Antepartum Haemorrhage

on 25.1.11 with 0 comments

Defined as bleeding from genital tract after 22nd week of gestation.

Management of major obstetric haemorrhage

Two major causes :

Abruptio Placentae

PV bleeding as a result of pre-mature separation of a normally cited placenta. 2/3 of the cases, the bleeding is revealed and 1/3 of the cases, bleeding is concealed.

Risk factors

Crack cocaine use
Trauma (assault, MVA, or external cephalic version)
Low socioeconomic status

Clinical features

Classical clinical presentation is :

Abdominal pain, PV bleeding and uterine contraction

The PV bleeding is usually dark, without any clots. However, absence of PV bleeding doesn't rule out abruptio placentae. This condition tends to occur near term.
Other symptoms includes : faintness, restlessness, nausea

On examination : Tense, tender abdomen with uterine size > than period of gestation and fetal parts are relatively more difficult to be felt.

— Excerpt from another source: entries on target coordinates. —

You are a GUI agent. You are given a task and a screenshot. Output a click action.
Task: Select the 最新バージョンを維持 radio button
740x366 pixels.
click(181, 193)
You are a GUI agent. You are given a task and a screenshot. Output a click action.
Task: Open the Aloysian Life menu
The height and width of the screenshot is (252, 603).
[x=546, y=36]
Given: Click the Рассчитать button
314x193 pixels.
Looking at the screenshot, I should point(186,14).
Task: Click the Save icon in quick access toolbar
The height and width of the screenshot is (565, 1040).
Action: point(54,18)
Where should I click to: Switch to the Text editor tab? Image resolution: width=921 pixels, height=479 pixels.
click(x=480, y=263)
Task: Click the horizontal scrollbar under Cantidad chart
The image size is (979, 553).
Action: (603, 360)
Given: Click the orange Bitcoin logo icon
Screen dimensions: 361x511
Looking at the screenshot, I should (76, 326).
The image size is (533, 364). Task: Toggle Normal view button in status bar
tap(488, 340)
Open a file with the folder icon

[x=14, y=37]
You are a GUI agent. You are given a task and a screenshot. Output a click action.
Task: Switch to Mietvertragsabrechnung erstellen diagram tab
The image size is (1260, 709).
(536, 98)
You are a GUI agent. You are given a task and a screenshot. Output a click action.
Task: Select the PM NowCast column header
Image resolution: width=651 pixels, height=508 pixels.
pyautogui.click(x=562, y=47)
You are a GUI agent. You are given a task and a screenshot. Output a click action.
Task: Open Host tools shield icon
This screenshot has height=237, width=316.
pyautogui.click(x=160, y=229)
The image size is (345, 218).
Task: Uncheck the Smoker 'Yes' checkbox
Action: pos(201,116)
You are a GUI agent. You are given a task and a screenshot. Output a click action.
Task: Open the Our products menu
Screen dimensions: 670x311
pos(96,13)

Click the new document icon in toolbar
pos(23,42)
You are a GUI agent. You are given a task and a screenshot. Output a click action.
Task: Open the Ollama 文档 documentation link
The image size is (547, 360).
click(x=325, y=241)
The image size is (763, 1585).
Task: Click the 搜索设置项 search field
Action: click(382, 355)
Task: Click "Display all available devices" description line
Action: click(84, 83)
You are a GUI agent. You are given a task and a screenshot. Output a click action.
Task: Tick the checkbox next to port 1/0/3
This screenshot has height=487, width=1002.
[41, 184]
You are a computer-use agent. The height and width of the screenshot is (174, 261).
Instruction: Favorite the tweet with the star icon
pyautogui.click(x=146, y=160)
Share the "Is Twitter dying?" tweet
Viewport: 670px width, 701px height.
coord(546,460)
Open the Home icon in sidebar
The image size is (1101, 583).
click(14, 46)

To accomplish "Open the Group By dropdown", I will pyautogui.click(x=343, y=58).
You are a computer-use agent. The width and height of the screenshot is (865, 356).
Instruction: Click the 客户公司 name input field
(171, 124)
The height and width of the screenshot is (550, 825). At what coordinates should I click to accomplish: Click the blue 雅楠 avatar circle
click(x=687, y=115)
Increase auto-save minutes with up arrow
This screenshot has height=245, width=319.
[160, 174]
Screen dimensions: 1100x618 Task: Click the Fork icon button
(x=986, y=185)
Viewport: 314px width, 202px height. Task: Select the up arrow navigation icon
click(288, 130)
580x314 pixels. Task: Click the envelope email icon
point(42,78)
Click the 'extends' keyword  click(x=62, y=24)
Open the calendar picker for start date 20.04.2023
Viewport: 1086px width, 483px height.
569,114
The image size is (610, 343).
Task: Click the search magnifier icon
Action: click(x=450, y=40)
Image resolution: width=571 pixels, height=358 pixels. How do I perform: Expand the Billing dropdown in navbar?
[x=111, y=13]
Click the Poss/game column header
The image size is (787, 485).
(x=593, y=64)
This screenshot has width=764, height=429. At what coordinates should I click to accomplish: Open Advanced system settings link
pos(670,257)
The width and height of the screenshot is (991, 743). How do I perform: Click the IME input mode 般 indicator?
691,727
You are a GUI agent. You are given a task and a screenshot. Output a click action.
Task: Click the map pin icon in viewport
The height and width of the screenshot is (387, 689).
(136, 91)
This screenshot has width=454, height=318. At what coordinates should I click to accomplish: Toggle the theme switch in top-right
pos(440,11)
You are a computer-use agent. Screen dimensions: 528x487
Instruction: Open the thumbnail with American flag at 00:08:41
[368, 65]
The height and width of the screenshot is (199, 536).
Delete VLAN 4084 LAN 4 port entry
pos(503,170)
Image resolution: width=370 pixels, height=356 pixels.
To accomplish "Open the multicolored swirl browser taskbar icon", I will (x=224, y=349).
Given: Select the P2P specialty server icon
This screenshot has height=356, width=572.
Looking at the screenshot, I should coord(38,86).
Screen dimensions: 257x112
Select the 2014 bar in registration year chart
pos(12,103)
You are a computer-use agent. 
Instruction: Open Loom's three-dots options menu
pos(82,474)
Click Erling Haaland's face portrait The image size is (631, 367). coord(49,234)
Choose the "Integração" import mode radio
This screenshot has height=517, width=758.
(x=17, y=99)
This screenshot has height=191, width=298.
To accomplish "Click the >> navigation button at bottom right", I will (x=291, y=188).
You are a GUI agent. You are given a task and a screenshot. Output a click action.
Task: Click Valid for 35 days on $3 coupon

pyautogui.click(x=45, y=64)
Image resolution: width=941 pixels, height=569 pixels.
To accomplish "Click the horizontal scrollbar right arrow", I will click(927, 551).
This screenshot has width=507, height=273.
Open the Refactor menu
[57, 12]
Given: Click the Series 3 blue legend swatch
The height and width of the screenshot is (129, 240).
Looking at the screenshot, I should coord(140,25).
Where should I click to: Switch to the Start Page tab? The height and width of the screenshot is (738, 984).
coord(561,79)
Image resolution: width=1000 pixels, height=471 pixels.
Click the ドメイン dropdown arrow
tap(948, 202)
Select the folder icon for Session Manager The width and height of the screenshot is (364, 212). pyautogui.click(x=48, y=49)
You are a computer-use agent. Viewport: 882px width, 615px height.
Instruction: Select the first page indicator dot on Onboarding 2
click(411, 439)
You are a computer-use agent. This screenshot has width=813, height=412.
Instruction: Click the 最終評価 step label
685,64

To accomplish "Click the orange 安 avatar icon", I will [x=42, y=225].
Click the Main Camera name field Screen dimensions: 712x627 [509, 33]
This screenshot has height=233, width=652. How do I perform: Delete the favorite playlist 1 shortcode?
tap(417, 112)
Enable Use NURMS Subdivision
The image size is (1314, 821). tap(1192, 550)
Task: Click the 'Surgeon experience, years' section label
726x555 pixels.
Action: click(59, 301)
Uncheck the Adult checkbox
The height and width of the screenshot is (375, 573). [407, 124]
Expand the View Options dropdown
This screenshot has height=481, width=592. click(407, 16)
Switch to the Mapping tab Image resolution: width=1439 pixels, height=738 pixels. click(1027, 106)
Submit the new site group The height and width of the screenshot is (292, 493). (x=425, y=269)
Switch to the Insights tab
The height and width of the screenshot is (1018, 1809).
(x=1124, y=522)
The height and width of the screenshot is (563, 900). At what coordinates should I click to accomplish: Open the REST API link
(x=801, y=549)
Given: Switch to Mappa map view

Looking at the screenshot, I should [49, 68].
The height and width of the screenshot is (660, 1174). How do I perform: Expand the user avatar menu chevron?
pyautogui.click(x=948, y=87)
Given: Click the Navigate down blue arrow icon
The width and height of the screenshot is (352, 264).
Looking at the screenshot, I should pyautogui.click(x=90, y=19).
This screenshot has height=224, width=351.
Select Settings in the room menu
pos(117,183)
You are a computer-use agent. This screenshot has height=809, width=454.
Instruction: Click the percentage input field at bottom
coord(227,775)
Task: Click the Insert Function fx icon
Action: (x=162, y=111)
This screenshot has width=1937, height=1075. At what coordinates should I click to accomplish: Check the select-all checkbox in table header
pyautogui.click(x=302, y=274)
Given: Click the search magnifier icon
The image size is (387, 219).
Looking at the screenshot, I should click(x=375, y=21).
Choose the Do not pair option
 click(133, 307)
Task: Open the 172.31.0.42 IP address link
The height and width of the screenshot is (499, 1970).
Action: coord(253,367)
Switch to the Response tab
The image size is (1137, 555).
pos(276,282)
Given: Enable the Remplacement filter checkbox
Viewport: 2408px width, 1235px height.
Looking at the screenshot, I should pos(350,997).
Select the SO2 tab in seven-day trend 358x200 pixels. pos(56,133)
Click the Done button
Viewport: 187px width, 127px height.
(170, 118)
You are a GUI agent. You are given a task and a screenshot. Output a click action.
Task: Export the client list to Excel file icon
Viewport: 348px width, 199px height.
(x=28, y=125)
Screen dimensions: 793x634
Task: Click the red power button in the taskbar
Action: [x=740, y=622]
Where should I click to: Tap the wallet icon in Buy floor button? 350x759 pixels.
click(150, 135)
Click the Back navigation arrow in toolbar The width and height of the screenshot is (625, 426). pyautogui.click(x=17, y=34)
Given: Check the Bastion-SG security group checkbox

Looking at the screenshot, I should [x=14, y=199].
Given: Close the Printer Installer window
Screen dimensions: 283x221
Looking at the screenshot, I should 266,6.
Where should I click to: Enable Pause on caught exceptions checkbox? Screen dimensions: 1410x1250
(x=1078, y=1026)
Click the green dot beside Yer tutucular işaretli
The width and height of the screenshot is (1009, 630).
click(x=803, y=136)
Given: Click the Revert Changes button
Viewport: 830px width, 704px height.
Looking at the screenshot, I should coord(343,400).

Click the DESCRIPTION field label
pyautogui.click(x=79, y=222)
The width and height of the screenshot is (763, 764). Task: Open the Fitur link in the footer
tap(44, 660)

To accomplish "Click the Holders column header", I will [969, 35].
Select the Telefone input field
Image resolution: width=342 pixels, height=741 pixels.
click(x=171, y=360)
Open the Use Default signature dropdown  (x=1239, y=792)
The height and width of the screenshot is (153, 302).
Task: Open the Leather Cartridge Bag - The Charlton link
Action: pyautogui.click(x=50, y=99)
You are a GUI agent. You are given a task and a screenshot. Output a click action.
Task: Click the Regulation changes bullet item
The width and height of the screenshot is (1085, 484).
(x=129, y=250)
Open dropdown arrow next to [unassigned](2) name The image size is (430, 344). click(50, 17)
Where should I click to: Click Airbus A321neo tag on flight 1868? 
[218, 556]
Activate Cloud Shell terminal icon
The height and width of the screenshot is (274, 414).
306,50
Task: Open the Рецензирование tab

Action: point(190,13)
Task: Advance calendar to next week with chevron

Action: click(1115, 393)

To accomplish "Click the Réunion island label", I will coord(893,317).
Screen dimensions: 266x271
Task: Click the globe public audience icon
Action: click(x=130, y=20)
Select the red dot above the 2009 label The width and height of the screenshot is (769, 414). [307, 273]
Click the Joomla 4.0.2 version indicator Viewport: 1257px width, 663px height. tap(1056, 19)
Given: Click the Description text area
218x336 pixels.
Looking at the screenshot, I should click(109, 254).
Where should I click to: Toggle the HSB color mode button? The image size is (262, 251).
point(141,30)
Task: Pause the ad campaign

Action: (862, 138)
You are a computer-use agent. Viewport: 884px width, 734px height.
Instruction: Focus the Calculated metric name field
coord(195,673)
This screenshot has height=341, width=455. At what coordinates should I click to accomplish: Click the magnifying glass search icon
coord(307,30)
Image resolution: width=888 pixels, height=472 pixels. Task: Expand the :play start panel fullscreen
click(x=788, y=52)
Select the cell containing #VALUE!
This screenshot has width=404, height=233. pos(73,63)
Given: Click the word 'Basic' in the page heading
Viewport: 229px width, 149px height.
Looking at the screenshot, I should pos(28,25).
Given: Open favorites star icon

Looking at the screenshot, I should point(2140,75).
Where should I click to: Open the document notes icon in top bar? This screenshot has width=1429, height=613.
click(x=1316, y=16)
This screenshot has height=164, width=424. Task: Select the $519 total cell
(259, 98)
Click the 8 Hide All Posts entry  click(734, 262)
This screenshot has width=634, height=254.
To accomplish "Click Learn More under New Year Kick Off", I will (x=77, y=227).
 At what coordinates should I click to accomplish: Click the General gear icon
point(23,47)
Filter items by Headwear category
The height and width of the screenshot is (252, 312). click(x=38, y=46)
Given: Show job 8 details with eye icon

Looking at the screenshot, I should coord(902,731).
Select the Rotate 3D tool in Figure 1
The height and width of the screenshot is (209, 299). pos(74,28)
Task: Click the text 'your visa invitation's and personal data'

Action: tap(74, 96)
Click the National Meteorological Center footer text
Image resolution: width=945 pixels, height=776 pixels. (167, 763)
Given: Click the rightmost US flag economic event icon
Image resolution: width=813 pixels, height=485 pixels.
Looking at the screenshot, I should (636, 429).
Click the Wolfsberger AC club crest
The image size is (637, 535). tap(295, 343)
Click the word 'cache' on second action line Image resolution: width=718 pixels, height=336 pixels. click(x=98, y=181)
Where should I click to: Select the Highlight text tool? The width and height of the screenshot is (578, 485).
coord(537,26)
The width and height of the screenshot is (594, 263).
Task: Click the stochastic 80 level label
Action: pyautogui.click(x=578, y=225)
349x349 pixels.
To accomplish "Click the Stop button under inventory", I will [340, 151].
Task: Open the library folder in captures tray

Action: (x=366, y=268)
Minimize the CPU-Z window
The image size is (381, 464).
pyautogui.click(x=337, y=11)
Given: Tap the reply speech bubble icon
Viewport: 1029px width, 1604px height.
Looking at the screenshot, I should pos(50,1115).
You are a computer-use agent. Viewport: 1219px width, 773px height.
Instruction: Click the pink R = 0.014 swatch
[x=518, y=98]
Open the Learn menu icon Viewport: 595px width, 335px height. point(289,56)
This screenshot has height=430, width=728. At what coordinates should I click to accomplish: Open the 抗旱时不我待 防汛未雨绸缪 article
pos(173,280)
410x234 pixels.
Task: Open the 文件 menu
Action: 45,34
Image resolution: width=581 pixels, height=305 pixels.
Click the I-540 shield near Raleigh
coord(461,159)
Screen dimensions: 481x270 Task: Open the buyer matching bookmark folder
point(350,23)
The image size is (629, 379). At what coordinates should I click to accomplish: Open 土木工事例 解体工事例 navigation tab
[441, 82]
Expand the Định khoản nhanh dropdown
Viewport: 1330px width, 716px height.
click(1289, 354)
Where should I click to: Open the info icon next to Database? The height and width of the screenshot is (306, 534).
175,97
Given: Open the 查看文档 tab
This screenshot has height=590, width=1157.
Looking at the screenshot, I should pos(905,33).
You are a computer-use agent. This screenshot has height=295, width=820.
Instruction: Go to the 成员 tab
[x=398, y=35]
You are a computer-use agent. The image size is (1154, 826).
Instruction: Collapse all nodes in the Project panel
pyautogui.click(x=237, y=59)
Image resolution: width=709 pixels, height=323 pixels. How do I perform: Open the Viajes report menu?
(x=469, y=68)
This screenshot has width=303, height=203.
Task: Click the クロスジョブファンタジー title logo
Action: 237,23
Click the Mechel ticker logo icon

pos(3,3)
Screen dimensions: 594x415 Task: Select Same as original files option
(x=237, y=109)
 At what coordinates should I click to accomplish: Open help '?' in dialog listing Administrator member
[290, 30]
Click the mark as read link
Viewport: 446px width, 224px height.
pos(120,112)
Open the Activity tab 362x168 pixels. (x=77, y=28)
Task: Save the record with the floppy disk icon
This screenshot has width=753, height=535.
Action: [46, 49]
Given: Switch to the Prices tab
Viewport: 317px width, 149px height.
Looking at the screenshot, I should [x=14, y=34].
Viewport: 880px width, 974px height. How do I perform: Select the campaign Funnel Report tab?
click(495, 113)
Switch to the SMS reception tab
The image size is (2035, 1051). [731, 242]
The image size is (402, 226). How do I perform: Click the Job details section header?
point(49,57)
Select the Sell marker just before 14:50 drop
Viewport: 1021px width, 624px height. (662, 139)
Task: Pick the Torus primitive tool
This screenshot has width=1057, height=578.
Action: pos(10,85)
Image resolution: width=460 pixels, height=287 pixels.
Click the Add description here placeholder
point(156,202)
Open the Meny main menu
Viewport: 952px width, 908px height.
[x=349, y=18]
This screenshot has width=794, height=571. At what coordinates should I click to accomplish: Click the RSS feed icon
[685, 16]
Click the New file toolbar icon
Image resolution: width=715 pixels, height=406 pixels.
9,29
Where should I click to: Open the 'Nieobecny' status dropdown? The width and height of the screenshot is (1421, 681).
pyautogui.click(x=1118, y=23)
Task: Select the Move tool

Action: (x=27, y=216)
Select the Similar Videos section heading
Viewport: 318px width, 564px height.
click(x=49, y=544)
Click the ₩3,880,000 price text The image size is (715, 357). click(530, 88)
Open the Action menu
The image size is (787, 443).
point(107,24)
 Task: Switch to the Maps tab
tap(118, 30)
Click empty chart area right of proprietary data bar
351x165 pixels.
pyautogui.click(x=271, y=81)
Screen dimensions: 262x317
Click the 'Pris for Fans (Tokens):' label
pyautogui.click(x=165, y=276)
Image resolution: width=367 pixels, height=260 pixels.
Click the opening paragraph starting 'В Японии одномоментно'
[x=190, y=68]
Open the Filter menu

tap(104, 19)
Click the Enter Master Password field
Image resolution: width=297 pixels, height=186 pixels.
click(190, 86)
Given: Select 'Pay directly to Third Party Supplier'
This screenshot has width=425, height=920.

Sometimes, there might be signs of hypovolemic shock.
Complications includes : Renal compromise and DIC


Diagnosis is usually clinical. Sometimes, after 3rd stage of labour, upon placental inspection. USG scan is occasionally useful, in which finding of retroplacental clot rules out placenta praevia.

Differential diagnosis :

Placenta praevia
Vasa praevia
Uterine rupture
Pre-term labour

Effects on mother

1) Hypovolemic shock

Blood loss is often underestimated, since the haemorrhage can be obsured (behind placenta/uterine cavity). Sometimes, mothers with PIH/pre-eclampsia, effects of hypotension is masked by elevated BP. CVP measurement is vital, both for assessment of degree of blood loss and accurate fluid replacement.

2) DIC

Serial measurements of PT, APTT, INR, Platelet counts and FDP during resuscitation is indicated.

3) Acute renal failure

Acute renal failure develops secondary to hypovolemia, DIC and hypotension. Patient initially might be oliguric, which later complicates as acute tubular necrosis. After fluid resuscitation and treatment of DIC, urea and creatinine may still be increasing in it's level.

Fluid, acid-base and electrolyte balance need to be monitored closely.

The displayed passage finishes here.